The king’s statue, in the Exchange, was thrown down; and on the pedestal these words were inscribed: EXIT TYRANNUS, REGUM ULTIMUS:
The tyrant is gone,
the last of the kings.

Duke Hamilton was tried by a new high court of justice, as earl of Cambridge in England; and condemned for treason. This sentence, which was certainly hard, but which ought to save his memory from all imputations of treachery to his master, was executed on a scaffold, erected before Westminster-hall. Lord Capel underwent the same fate. Both these noblemen had escaped from prison, but were afterwards discovered and taken. To all the solicitations of their friends for pardon, the generals and parliamentary leaders still replied, that it was certainly the intention of providence they should suffer; since it had permitted them to fall into the hands of their enemies, after they had once recovered their liberty.
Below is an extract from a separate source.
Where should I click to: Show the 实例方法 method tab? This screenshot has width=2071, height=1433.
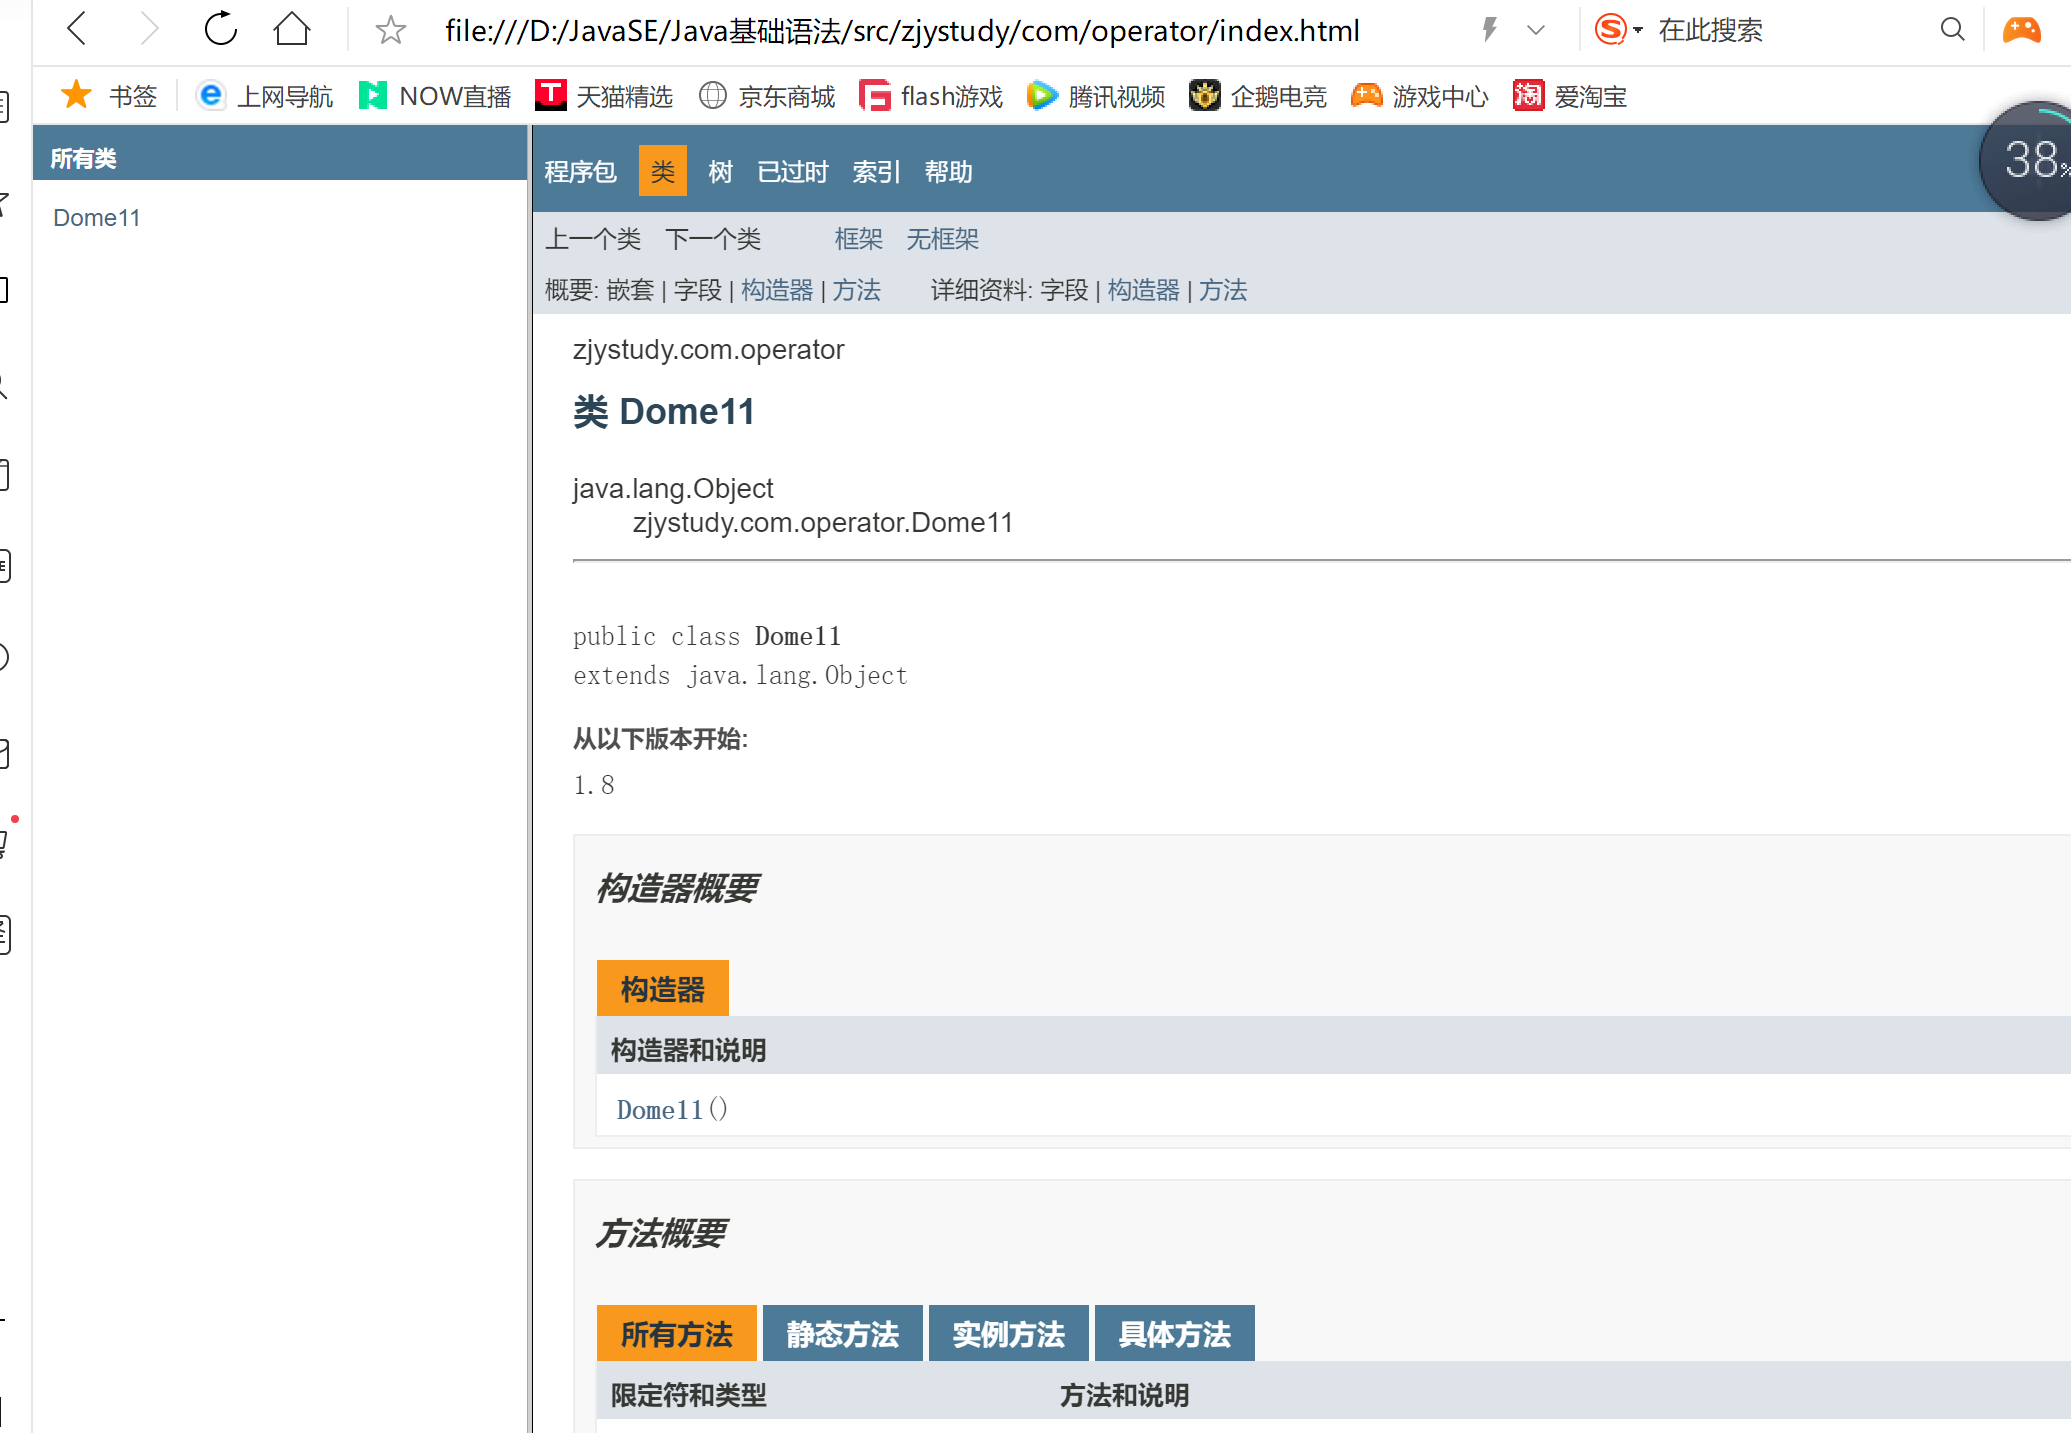coord(1008,1334)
The earl of Holland lost his life by a like sentence. Though of a polite and courtly behaviour, he died lamented by no party. His ingratitude to the king, and his frequent changing of sides, were regarded as great stains on his memory. The earl of Norwich and Sir John Owen, being condemned by the same court, were pardoned by the commons.

The king left six children; three males, Charles, born in 1630, James, duke of York, born in 1633, Henry duke of Glocester, born in 1641; and three females, Mary princess of Orange, born in 1631, Elizabeth, born 1635, and Henrietta, afterwards duchess of Orleans, born at Exeter 1644.